Bare those boobies! According to the New York Times, a study released today by the New England Journal of Medicine confirms "that 28 to 65 percent of the sharp decrease in breast cancer deaths from 1990 to 2000" was due to mammograms -- proving a link between mammographic screening and recovery that had recently been debated.
Though more than 80 percent of American women over 40 already get mammograms every year, doctors have long wondered whether the benefits of frequent tests outweighed the potential risks -- such as false positives or unnecessary surgeries on "indolent cancers" that might never spread beyond the breast. Mammography was not always accurate, so doctors questioned why annual mammograms were still promoted with such fervor. They also wondered if powerful new drug treatments, such as tamoxifen hormonal therapy, were accounting for higher breast-cancer survival rates.

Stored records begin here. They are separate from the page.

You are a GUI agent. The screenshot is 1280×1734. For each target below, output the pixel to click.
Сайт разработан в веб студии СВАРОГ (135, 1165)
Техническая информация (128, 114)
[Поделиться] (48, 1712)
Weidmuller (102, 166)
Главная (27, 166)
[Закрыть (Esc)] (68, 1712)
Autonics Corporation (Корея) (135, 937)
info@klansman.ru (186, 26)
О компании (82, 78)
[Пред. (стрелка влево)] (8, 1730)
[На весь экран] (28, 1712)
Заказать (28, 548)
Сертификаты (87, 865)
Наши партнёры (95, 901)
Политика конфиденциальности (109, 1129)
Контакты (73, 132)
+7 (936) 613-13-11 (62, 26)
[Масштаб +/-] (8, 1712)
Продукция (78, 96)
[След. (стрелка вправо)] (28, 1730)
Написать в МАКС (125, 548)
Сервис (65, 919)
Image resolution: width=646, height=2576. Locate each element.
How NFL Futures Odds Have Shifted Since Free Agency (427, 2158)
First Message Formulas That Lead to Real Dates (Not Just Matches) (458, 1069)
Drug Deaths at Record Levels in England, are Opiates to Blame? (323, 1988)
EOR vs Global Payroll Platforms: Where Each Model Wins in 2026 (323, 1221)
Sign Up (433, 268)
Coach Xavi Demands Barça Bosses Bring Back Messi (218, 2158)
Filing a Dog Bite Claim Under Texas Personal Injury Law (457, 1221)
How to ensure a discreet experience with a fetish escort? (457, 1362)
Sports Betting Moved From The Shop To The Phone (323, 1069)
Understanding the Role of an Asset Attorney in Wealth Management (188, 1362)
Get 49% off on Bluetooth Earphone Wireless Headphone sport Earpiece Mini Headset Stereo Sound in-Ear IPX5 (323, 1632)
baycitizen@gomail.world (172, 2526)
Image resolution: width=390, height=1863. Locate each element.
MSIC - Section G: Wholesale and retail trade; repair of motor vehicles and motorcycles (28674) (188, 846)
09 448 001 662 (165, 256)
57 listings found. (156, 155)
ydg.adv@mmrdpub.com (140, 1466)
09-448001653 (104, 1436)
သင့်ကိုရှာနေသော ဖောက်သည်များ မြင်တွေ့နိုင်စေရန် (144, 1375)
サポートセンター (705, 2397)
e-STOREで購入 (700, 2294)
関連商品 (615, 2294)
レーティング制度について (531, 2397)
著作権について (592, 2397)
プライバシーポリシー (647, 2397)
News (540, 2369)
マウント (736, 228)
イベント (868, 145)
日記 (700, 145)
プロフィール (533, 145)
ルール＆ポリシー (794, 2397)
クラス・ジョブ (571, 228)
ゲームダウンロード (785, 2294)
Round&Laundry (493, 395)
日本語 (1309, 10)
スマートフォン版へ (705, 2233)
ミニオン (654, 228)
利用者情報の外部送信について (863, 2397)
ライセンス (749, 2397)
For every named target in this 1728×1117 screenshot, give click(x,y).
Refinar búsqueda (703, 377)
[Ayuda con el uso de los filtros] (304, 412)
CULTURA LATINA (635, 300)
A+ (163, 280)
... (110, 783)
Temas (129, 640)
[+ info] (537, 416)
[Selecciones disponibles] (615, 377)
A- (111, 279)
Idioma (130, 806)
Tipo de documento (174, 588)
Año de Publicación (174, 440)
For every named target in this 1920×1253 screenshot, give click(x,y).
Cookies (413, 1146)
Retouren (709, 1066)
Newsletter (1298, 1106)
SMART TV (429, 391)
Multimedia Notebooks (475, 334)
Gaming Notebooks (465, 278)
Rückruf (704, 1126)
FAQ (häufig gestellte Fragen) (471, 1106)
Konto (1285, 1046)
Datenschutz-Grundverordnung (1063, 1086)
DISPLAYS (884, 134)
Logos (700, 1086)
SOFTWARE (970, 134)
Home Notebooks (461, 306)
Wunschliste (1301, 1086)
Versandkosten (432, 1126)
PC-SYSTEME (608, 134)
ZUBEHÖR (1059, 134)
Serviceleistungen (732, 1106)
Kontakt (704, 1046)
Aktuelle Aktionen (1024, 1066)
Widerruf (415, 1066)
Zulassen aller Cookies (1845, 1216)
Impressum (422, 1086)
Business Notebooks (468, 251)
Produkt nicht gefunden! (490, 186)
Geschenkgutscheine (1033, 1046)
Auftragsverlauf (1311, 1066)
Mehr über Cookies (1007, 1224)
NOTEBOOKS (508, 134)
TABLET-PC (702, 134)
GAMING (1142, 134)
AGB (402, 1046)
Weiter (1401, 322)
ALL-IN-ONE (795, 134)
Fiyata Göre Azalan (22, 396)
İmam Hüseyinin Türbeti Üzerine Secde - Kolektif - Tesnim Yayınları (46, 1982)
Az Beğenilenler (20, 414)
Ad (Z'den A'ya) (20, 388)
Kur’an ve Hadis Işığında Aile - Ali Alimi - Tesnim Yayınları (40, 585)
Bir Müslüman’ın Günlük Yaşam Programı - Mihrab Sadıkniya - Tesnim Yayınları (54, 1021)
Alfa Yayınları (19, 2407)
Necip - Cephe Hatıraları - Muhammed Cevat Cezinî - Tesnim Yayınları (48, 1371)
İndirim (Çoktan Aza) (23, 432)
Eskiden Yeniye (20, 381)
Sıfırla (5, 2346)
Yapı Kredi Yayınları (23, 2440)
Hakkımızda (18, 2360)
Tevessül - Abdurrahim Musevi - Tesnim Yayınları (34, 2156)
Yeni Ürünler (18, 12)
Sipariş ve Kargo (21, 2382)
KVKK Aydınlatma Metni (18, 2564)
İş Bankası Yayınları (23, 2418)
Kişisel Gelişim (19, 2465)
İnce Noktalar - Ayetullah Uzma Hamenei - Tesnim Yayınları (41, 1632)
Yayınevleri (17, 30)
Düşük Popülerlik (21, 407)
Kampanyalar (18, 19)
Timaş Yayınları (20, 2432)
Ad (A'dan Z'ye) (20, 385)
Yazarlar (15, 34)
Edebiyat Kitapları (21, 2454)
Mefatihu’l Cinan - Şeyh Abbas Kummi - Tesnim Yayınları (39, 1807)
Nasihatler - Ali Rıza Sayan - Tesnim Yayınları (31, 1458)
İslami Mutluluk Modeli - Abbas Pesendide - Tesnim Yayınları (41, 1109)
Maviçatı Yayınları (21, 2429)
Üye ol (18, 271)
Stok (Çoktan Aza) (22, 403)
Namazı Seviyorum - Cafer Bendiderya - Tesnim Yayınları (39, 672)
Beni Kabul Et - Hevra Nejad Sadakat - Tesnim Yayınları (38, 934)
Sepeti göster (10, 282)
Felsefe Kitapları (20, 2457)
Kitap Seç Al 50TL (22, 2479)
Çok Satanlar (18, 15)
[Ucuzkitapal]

"The emphasis was always on mammograms, mammograms, mammograms," said Fran Visco, director of the National Breast Cancer Coalition. Couple that emphasis with the cruel fact that, as the Times reports, "until recently the federal government paid for poor women not on Medicaid [to get mammograms] but did not pay to treat them if cancer was found," and the oncology community faced a serious ethical and medical dilemma.
Our "question was not whether you could make mammography work under ideal circumstances, but [whether] it works now, in the real world," said Dr. Russell Harris, a professor of medicine at the University of North Carolina and a member of the U.S. Preventive Services Task Force. For the moment at least, the new study, conducted by the National Cancer Institute, provides women an answer.